A quick tip for stress and marriage

A quick tip for dealing with the impact of stress on marriage.

When life gets hard,

From employment and financial stress

From parenting struggles and sleep deprivation

From busy schedules or illness

From struggling with anxiety or depression

It makes marriage harder in a few ways:

We have different triggers. Different things upset us or cause us stress.

We express being stressed differently. We react differently.

You might ramp up.  Your spouse may shut down.

We manage and cope with stress differently.

You may want to binge on Netflix.  Your spouse may cope with shopping.

The differences all serve to make us feel more alone, misunderstood, overwhelmed.

They amplify the stress because it increases the negative self-talk, paranoia even and messages that

We aren’t enough.

This isn’t working.

We are broken.

We are failing.

We start to believe we’ll end up rejected or even abandoned.

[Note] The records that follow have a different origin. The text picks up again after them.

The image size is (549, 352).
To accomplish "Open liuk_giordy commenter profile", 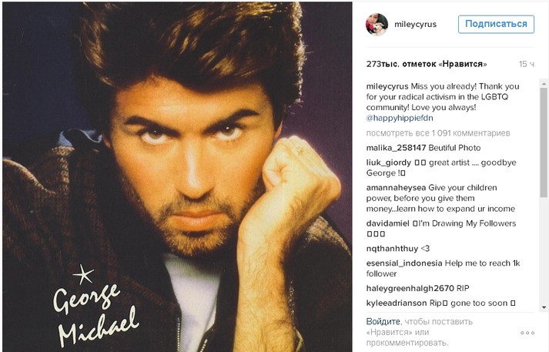I will (389, 163).
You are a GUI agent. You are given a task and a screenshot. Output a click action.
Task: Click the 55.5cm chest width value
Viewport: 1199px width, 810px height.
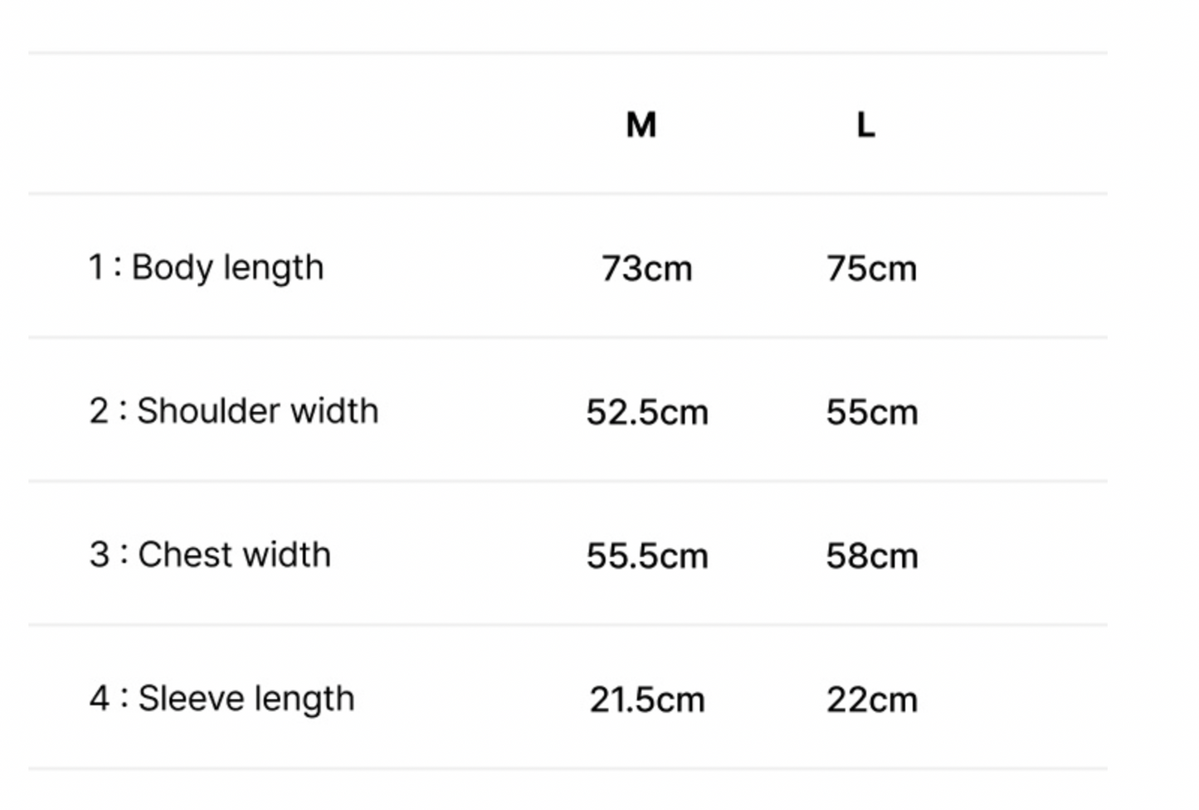(x=647, y=555)
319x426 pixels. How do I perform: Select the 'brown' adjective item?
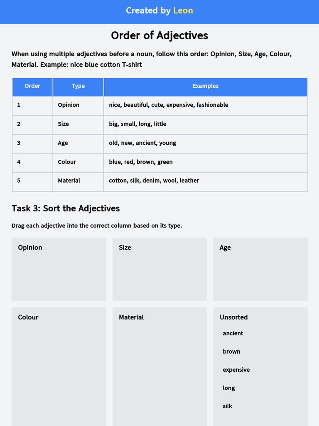tap(231, 352)
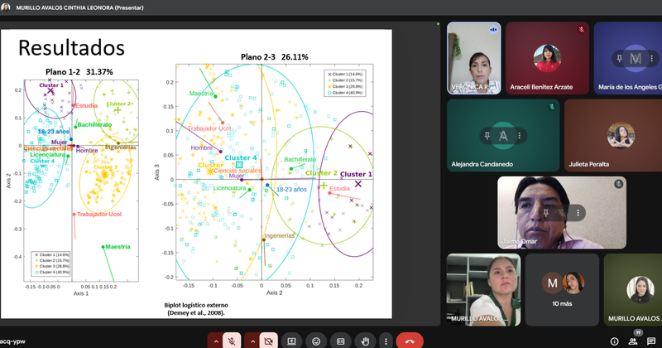This screenshot has height=348, width=662.
Task: Click the presented Resultados slide
Action: pos(197,174)
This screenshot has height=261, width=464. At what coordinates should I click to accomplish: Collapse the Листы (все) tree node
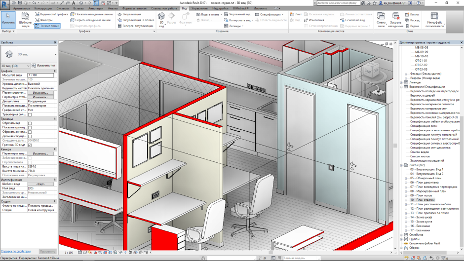[x=401, y=165]
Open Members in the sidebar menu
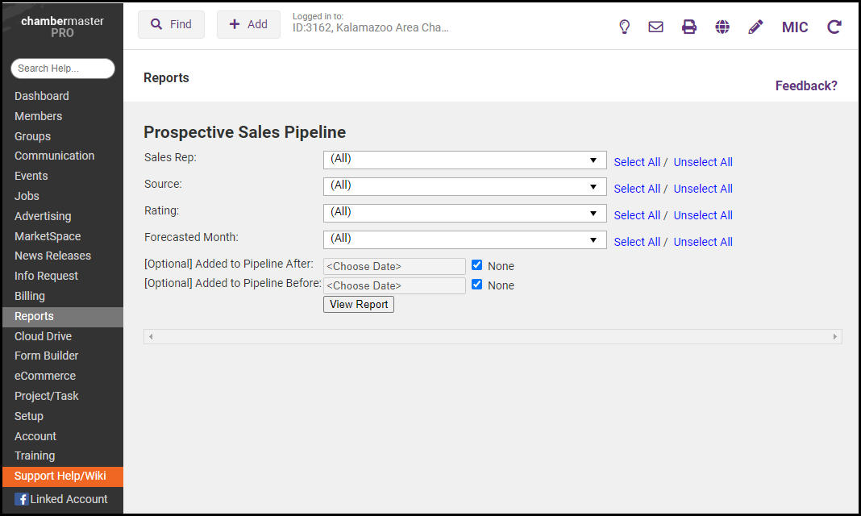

Here’s one thing that can help: remembering

So much of marriage counseling is remembering.

Remember when your spouse looked up to you?

Remember when your spouse made you laugh?

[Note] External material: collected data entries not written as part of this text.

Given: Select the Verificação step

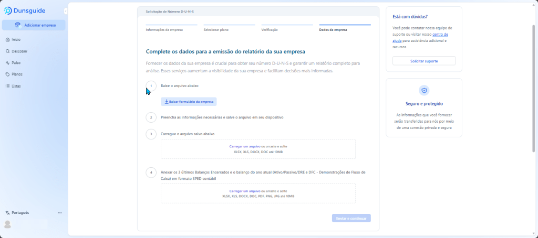Looking at the screenshot, I should pyautogui.click(x=270, y=30).
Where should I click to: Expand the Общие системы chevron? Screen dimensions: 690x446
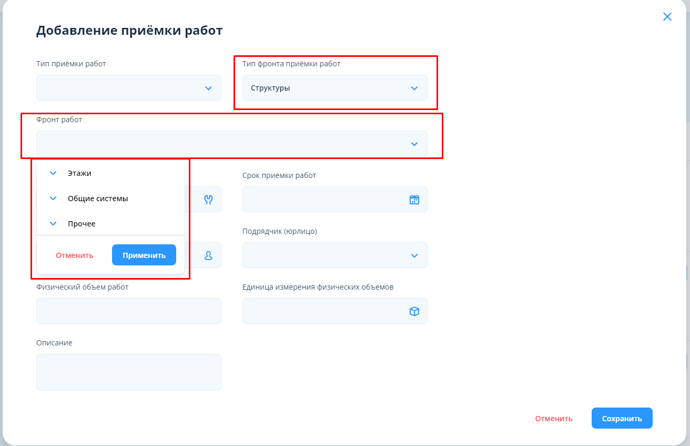tap(53, 199)
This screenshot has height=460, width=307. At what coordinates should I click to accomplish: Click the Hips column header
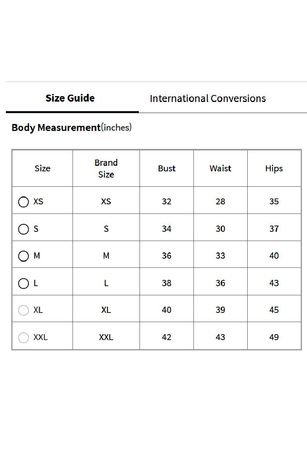pos(274,168)
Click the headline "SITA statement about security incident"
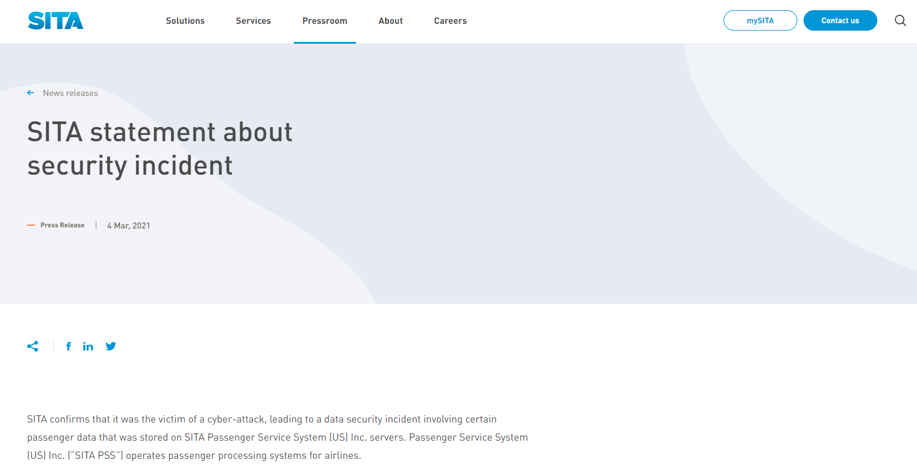This screenshot has width=917, height=469. click(x=159, y=149)
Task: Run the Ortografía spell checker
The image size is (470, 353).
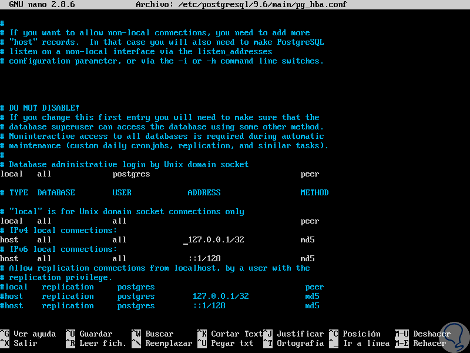Action: click(x=300, y=343)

Remember when your spouse was patient and gracious?

When they wanted to get to know you, talk for hours

When they took the time understand you?

Remember when it was hard not to be obnoxious about public displays of affection?

Remember when you did those things for them?

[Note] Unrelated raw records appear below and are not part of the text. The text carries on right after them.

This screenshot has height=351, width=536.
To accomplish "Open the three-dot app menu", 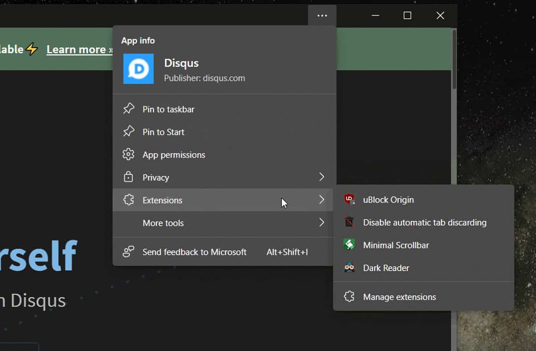I will (322, 15).
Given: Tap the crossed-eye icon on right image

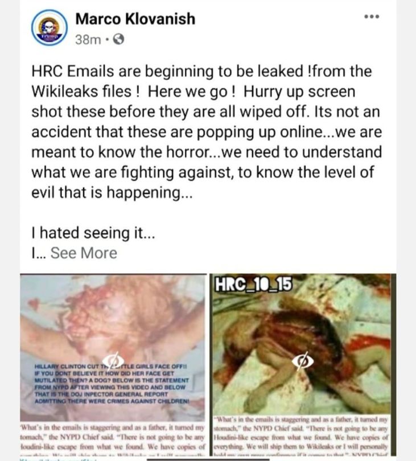Looking at the screenshot, I should click(x=303, y=360).
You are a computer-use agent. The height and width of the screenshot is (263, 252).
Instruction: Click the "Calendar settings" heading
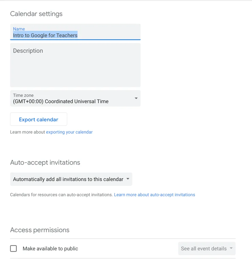[x=36, y=14]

“That was in the past” you might say, how does that help?

Especially in the middle of the stress, or on the other side of the hurt and distance.

Well, remembering the past can give you hope for the future.

And a marriage without hope feels dead.

Remembering the past helps you remember what’s possible.

Not only what’s possible but what was real for you.

It helps you remember what could be real again.

If you can just find away to reconnect and work through it together, instead of on your own.

Find a way to remember together.

Published by

Sovann

Licensed professional counselor and health coach in Portland, OR Pre-marital and couples counseling. Individual counseling for anxiety, depression, insomnia, sleep disorders, sexual addiction, porn addiction, career, transitions, grief, burnout, personal growth.

2 thoughts on “A quick tip for stress and marriage”

  1. So good, Sovann. One of the things that have at times been most difficult, but has also been most healing, for us is recalling the “good things”. We have tried to practice gratitude often, which has created a space for us to remember the things that were good, and are good…and that generates hope.
    Thanks for writing this.

    1. Thanks Kristi. One of the best things about remembering is gratitude to God for His love, grace and strength through those hard times. And the hope and faith to face whatever lies ahead. Haven’t seen you guys in a bit hope you and Micah are having a great summer!